Wednesday, March 26, 2014

Senja Dalam Pena

Dalam langkah kecil, seorang anak malu-malu. Menunduk penuh arti, dalam balutan senja yang tenang dan damai sore itu.
Tangannya mendekap erat sebuah buku
harian kecil berwarna cokelat dengan
balutan pita berwarna putih di covernya.
Ia menetap lekat, sangat lekat. Pemandangan tak berujung di hadapannya.

Perlahan ia membuka buku harian yang
sedari tadi di dekapnya. Menghela nafas
panjang. Sembari sekali-kali menerawang sekitar. Angin sepoi-sepoi menyibakkan rambut sebahunya.

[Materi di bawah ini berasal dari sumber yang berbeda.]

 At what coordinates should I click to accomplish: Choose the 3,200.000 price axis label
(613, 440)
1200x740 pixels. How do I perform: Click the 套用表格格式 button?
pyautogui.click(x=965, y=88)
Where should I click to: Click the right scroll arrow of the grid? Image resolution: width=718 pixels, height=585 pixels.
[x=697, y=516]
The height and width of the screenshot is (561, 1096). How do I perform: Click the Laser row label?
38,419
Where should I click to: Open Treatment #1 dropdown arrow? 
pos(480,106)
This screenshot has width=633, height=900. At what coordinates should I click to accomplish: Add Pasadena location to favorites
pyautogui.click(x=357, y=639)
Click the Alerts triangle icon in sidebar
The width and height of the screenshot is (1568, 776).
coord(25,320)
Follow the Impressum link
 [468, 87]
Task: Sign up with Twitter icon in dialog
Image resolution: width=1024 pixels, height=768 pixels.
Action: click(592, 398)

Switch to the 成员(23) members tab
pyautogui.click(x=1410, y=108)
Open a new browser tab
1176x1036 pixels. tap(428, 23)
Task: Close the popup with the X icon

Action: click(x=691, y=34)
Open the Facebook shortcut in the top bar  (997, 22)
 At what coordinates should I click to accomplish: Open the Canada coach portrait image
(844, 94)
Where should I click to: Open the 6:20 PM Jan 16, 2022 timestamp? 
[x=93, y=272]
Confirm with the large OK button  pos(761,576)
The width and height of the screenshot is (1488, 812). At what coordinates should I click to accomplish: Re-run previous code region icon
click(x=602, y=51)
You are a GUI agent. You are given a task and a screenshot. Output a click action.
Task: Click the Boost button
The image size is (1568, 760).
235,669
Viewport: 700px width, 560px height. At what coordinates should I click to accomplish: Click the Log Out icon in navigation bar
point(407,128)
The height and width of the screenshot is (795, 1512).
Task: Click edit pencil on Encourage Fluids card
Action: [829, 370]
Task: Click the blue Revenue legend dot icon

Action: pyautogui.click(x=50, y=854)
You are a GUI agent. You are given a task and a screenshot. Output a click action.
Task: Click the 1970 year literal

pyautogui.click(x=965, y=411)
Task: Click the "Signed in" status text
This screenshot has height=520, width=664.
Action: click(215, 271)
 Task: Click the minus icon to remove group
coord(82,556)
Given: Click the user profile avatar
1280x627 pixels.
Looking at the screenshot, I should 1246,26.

Semburat sandikala menyapu pandangannya. Kicauan burung menciptakan harmoni yang begitu indah,
kala lelah mengurung mereka dan senja
yang mulai mucul untuk mengantarkan
mereka ke peraduan tempatnya sedikit
menghela nafas setelah lelah seharian
bertarung dengan waktu.Lembaran pertama ia buka, dilihatnya foto keluarganya.
Ada Ibu, Ayah, dan dua orang adiknya. Raut wajah penuh keceriaan dan hangatnya kebahgiaan begitu terasa, bahkan terpancar dari setiap pemandangan yang berhasil di
abadikan dari sebuah lensa.

Ia kemudian mencoba menjajaki halaman
berikutnya. Lembar demi lembar catatan
yang dibuka, seakan menyapanya, dengan lembut. Mencoba mengiringnya ke waktu
yang lalu. Mencoba meyakinkan dirinya,
bahwa peristiwa-peristiwa dalam lembar kenangan itu pernah ada, pernah terjadi.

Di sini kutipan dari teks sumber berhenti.